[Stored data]

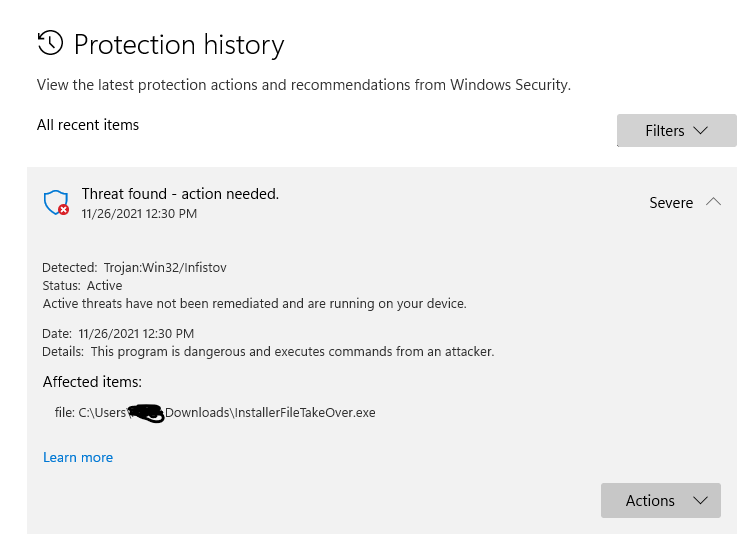The height and width of the screenshot is (545, 748).
Task: Open the Learn more link
Action: [x=78, y=457]
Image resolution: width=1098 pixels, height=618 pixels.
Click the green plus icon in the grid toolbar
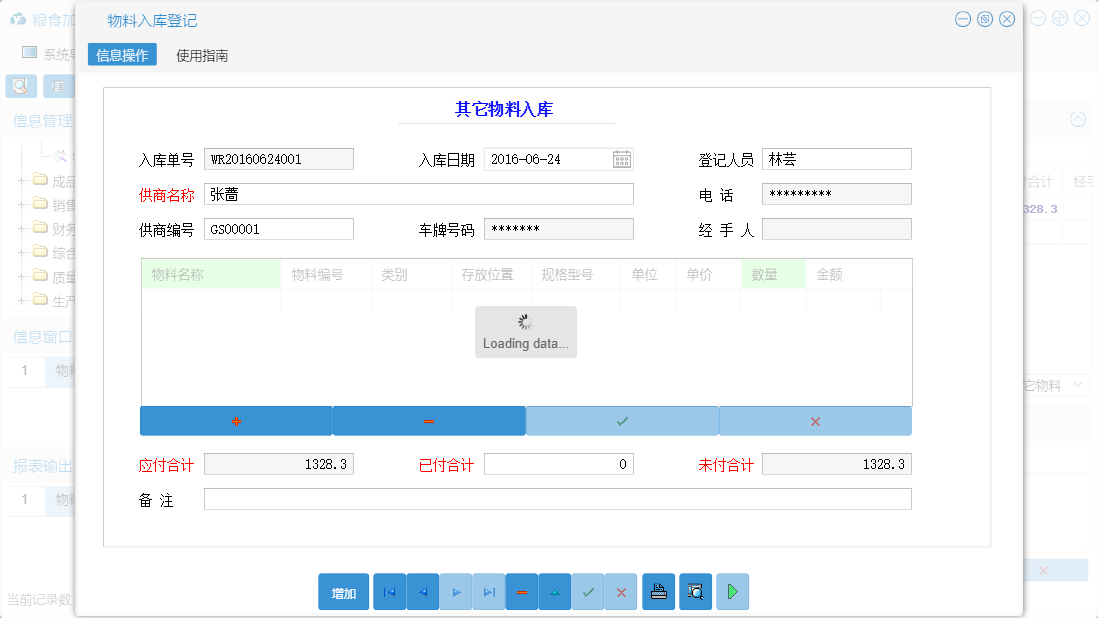[x=235, y=420]
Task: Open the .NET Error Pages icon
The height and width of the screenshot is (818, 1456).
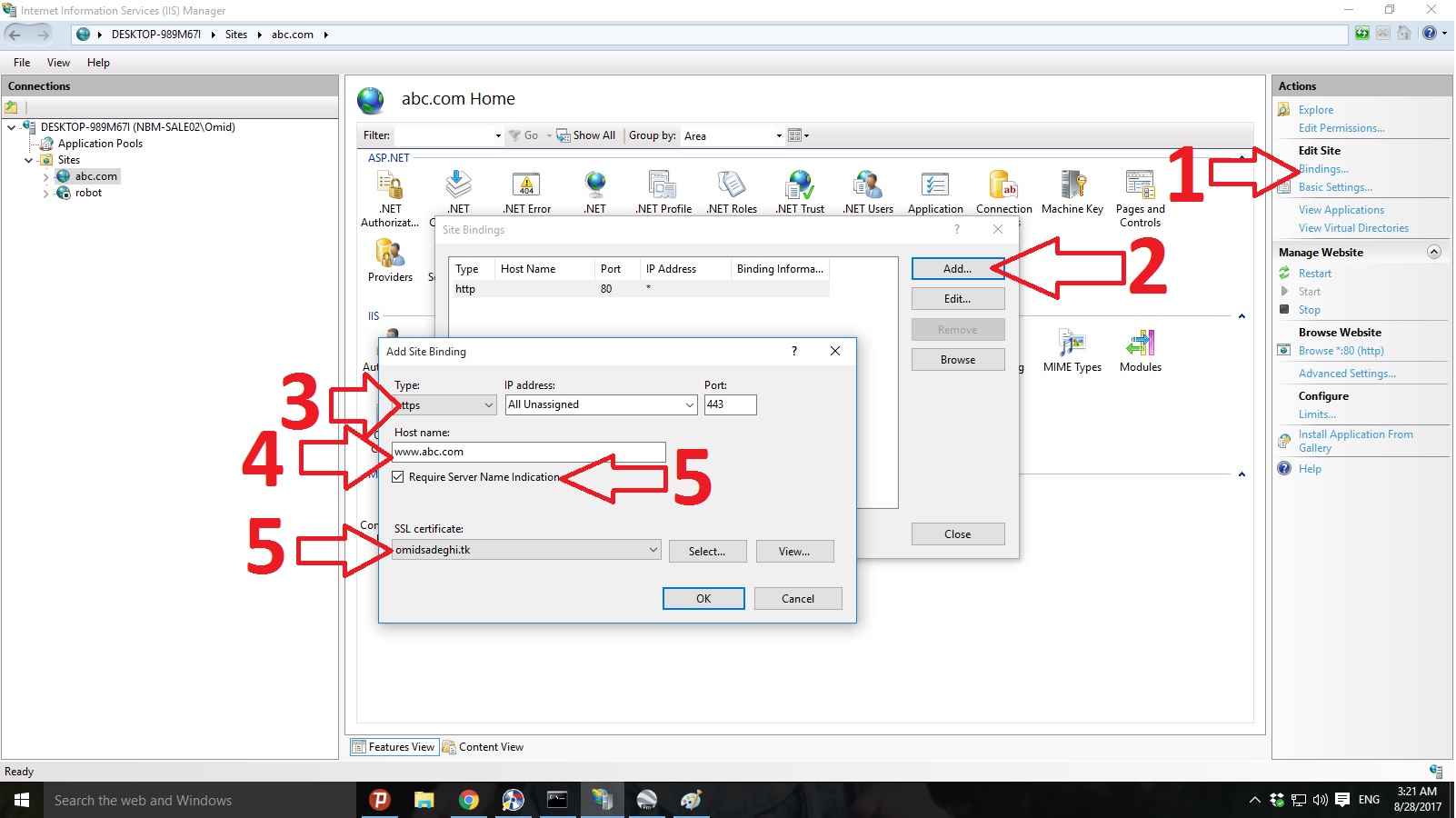Action: pyautogui.click(x=527, y=193)
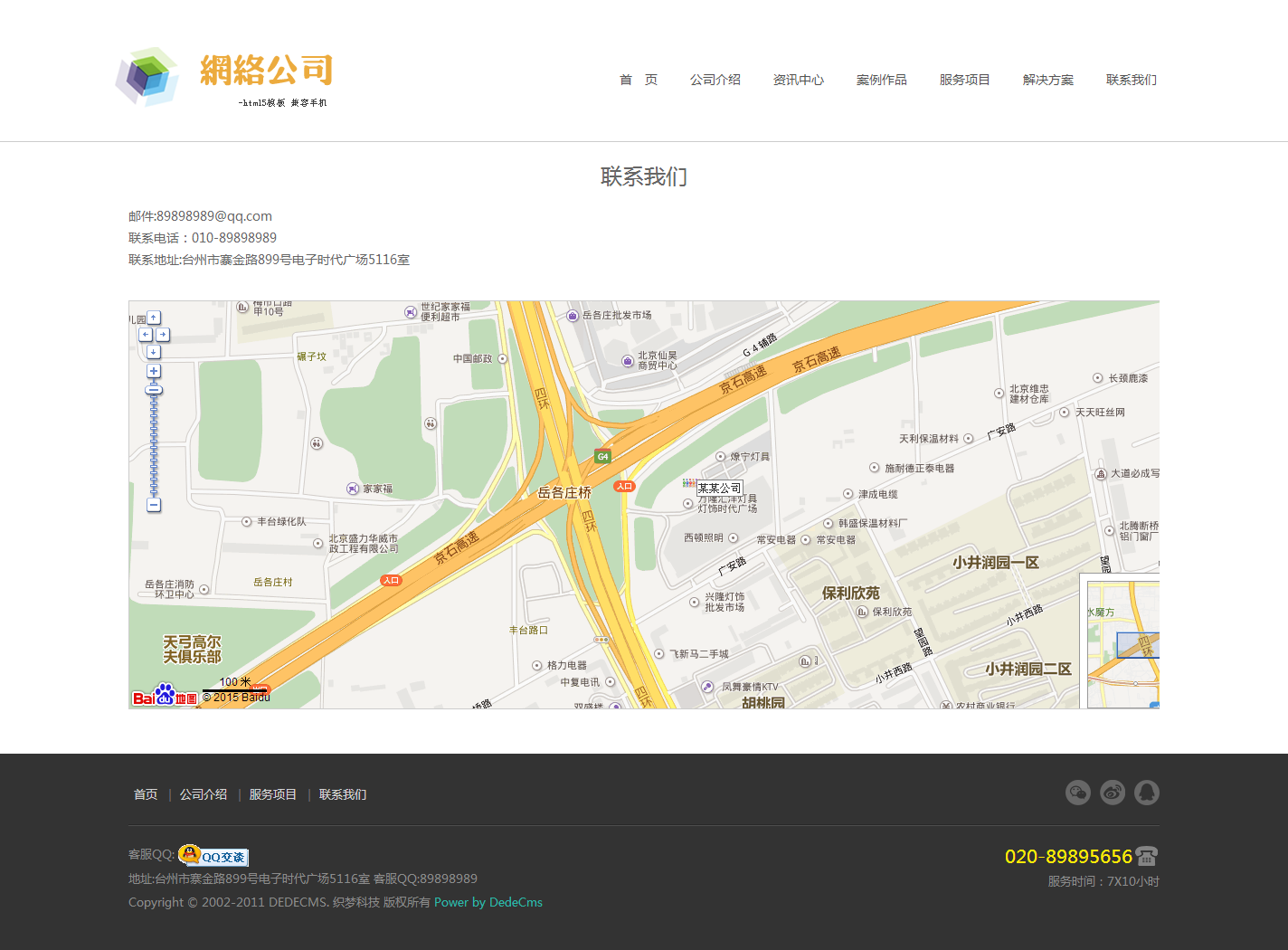Pan the map right with arrow button
Image resolution: width=1288 pixels, height=950 pixels.
click(163, 335)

Work request: Set the pictures aside and transcribe exactly the stretch of lines above, beginning with the one holding "Image resolution: width=1098" and ending with the one holding "Task: Open the .NET Error Pages icon".

Result for this exercise:
Image resolution: width=1098 pixels, height=618 pixels.
Click the green plus icon in the grid toolbar
[x=235, y=420]
Task: Open the .NET Error Pages icon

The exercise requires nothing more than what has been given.